Direction:
Carry on the savory kohlrabi bread pudding recipe below, picking up right after its final sentence.

Selected text:
Sunday, August 29, 2010

Savory Kohlrabi Bread Pudding

The kohlrabi never ends...  I made this recipe to use up some of the last of it from my garden, but it could also be made with broccoli, asparagus, artichokes, or any number of your other favorite veggies.  Savory bread puddings like this one are also great ways to turn stale bread and a few eggs into a delicious entre.  My favorite part of serving it for dinner is that I can make it up ahead of time, letting the bread soak up all of the egg in the fridge, and then pop it in the oven at dinner time.  This makes bread puddings ideal for nights on which you're expecting dinner guests.  If you make it ahead of time, you can focus your attention on creating a yummy dessert or tasty sides or just greeting your guests instead of slaving away up to the last second in the kitchen.  Try it out.  
-olive oil
-1 large onion
-1/2 tsp of dried thyme
-4 cloves garlic
-2 c thinly sliced baby bella mushrooms
-2 medium kohlrabi, halved and thinly sliced
-1 bunch kohlrabi greens (about ten leaves), thinly sliced
-8 eggs
-1 c milk
-2 Tbsp dijon mustard
-small bunch parsley, chopped
-5 c cubed stale bread
-4 oz goat cheese, crumbled (herbed or plain)

->  Saute onions in olive oil in a large skillet over medium heat until softened.  Add thyme and garlic and mix.  Then add mushrooms and kohlrabi.  Season with salt and pepper.  Cover and cook until kohlrabi is fork-tender, stirring often to prevent sticking.  Remove from heat, add kohlrabi greens, and cover until wilted.  

While greens wilt, whisk together eggs, milk, mustard, and parsley.  Season with salt and pepper.

[A set of data]
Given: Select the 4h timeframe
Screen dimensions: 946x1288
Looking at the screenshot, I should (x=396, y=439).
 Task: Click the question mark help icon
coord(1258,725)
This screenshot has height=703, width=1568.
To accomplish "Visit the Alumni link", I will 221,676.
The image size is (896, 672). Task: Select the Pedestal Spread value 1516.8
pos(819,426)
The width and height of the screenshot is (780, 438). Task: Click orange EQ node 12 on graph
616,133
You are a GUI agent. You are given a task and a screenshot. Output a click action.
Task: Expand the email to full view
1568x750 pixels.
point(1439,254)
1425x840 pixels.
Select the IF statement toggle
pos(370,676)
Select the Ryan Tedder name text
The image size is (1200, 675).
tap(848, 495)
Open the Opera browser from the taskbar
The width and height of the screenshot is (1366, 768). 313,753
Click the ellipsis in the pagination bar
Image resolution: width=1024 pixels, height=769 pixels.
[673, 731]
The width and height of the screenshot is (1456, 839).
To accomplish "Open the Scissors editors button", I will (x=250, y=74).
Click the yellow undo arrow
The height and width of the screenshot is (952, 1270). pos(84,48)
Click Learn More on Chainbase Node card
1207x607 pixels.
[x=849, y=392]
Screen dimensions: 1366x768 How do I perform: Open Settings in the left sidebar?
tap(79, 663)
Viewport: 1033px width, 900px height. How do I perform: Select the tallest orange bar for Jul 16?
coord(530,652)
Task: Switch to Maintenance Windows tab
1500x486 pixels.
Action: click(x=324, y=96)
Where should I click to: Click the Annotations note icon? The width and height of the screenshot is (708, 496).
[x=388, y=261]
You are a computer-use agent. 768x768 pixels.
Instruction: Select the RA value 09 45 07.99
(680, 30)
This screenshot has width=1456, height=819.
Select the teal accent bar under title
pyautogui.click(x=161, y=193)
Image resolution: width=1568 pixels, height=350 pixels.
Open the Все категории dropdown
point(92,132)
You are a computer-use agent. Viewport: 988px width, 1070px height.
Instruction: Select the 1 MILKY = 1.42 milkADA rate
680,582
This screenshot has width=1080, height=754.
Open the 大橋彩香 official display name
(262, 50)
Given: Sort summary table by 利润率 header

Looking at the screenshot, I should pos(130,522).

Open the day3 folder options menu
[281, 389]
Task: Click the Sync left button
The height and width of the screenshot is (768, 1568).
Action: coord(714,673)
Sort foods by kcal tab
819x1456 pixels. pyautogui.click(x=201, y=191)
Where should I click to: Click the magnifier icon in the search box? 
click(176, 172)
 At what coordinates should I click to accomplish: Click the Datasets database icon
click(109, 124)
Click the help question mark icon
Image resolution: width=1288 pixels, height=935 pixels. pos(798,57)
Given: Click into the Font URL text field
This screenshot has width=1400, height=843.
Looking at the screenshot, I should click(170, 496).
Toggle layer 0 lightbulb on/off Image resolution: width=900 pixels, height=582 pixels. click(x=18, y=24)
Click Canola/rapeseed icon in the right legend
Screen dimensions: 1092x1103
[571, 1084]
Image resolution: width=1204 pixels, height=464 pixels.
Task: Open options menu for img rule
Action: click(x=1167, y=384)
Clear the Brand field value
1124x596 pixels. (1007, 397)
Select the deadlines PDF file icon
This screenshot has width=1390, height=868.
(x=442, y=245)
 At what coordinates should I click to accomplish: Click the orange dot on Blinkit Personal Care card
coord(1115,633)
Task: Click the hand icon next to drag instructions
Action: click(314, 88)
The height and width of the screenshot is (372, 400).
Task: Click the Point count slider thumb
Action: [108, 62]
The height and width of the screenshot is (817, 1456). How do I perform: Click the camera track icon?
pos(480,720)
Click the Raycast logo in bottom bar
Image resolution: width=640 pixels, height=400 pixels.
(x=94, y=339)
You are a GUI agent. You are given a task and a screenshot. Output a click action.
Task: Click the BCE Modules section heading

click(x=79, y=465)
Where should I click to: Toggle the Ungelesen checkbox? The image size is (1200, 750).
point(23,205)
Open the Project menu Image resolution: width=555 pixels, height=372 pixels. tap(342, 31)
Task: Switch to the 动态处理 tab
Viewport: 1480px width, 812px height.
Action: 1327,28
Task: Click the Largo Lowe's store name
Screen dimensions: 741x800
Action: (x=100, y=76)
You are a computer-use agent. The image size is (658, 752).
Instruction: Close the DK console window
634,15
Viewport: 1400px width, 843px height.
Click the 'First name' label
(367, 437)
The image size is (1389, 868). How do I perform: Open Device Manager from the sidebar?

Task answer:
Now, in a buttered 9x13 pan, layer the sauted vegetable mixture, bread, and goat cheese like lasagna.  Layer half of the bread cubes, then half of the veggies, one third of the goat cheese, the other half of the bread, the other half of the veggies.  Save the rest of your goat cheese for later.  Pour egg mixture evenly over top.  Cover and refrigerate anywhere from 20 minutes to overnight, but I think a few hours is ideal.  

After chilling, remove the pudding from the refrigerator, allowing it to come back to room temperature while the oven preheats at 375 degrees.  Sprinkle the last two-thirds of the goat cheese over the top and bake for 45 minutes until firm in the middle and golden brown on top.  Let stand about 10 minutes before slicing and serving.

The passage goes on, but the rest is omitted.